Original Observer says
We’re just lucky it’s not the cumulative GPA of HCPS inmates.
Word Salad says
What a word salad. I guess it all depends on what the meaning of ‘new money’ is. It actually reads like Professor Irwin Corey explaining the infield fly rule.
Harold Breaux says
The 1.7percent has/had nothing to do with the CPI . On pages 44 and 45 of my referenced paper I describe an e-mail from Lindsay Bilodeaux, spokesperson for HCPS,, who described the dollar amount in new money being requested to fund the increment after the 20 percent burden was added on. From that figure I backed out the figure of 1.67 percent (rounded to 1.7 percent) as the amount being asked for by HCPS ( in new money) before the 20 percent added on.
HJB
Harold Breaux says
You miss the point entirely. There is no need tfor more money to routinely grant the increment. What is at issue is budgetary gimmickry which fools the public into thinking that more or new money is needed. Please read my documentation in its entirety and contact me privately if you don’t understand the issue after reading.
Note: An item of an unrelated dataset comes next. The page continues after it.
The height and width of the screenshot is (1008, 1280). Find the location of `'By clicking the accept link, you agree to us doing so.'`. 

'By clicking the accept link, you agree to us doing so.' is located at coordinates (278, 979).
The short reads include my correspondence with Brent Mckim, Loiisville, Kentucky school district and Appendix B in Ithe long paper.
HJB
Not a Clue says
The problem with your logic is that it fails to accept the idea that salary schedules don’t exist in a silo in a budget. Your logic conveniently ignores increased benefit costs, increased special education requirements and many other mandated costs.
Kharn says
Every time you see a bus headed towards Baltimore with one kid on it, that’s $50k+ going to educate someone’s special snowflake at Kennedy Krieger. Each bus represents half the faculty at an elementary school missing out on their step for the year.
Ryan Burbey says
The point to Harold’s logic is that if you need more money for fixed costs and special ed and other “mandates” ask for that. Don’t pretend like you can’t pay your teachers because of those costs or that it is the teachers salaries that are driving up the costs. The money saved on departures and retirements should always be exclusively used for salaries and to fund th step increments. That is how you prevent a mass departure of your teachers and an overall decline in your schools which will have a long term effect of reducing report values and further straining revenues.
mac says
Good posts. Unfunded mandates are sucking up school budgets. There are too many unnecessary IEP’s (individual education plans).
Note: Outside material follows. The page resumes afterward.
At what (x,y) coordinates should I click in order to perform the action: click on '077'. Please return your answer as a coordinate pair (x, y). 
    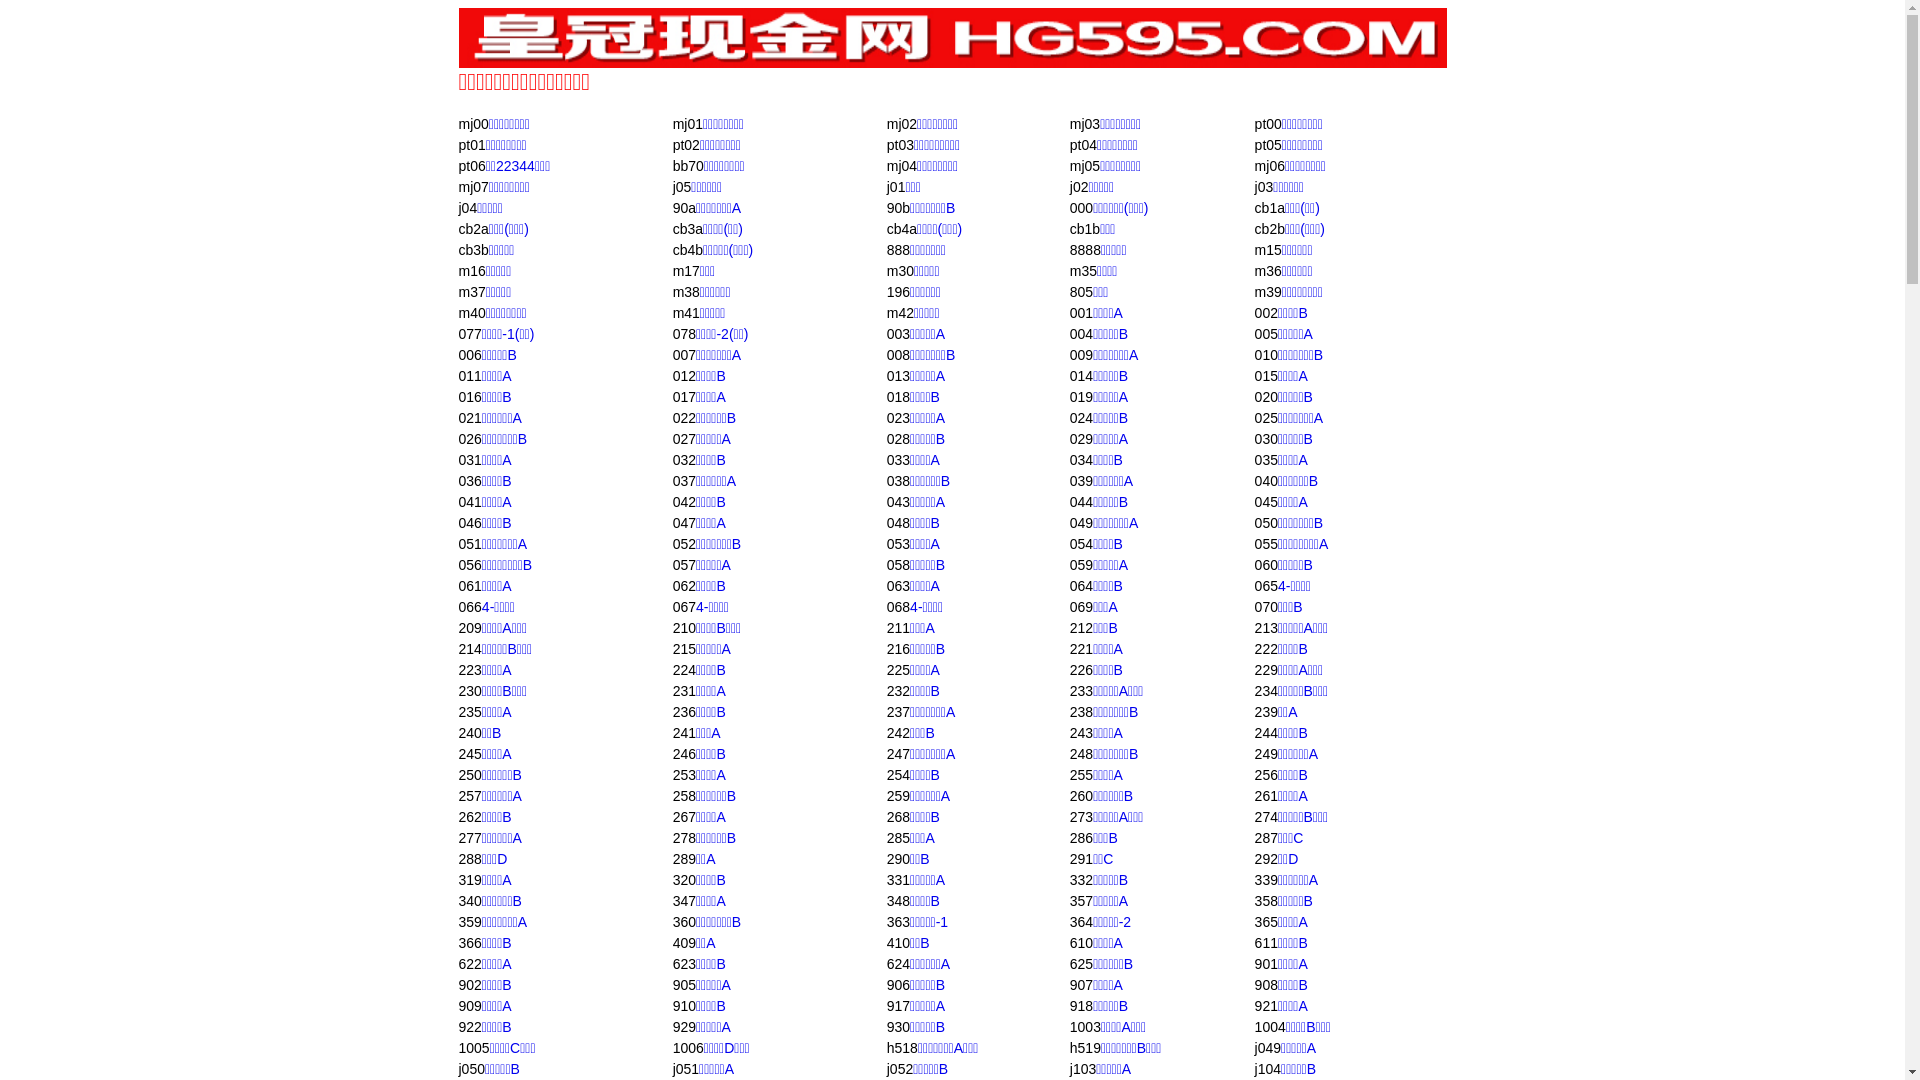
    Looking at the image, I should click on (456, 333).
Eventually the free market will settle teacher salaries. Nationally, there is a shortage, but in places where the shortage hasn’t hit, they’re under attack. When the shortage catches up with everyone, all the teacher-haters will actually have something to complain about, because money will talk.
hump368 says
Harford County ranks at or near the bottom of total pay for all of the MD jurisdictions. Many bright young teachers (tomorrow’s stars) have left and continue to leave Harford County teaching positions in mass every year. These youngsters know that after 5 years of the job they are dealing with leaders that simply look out for themselves; hence, they go to Baltimore County and Cecil County or leave the field and earn a better living with higher standards. Most teachers would transfer to take a 10 percent increase in pay with better working conditions. The teachers with 15 or more years are basically stuff to deal with inept leadership at the HCPS administration, local politicians, & state politicians.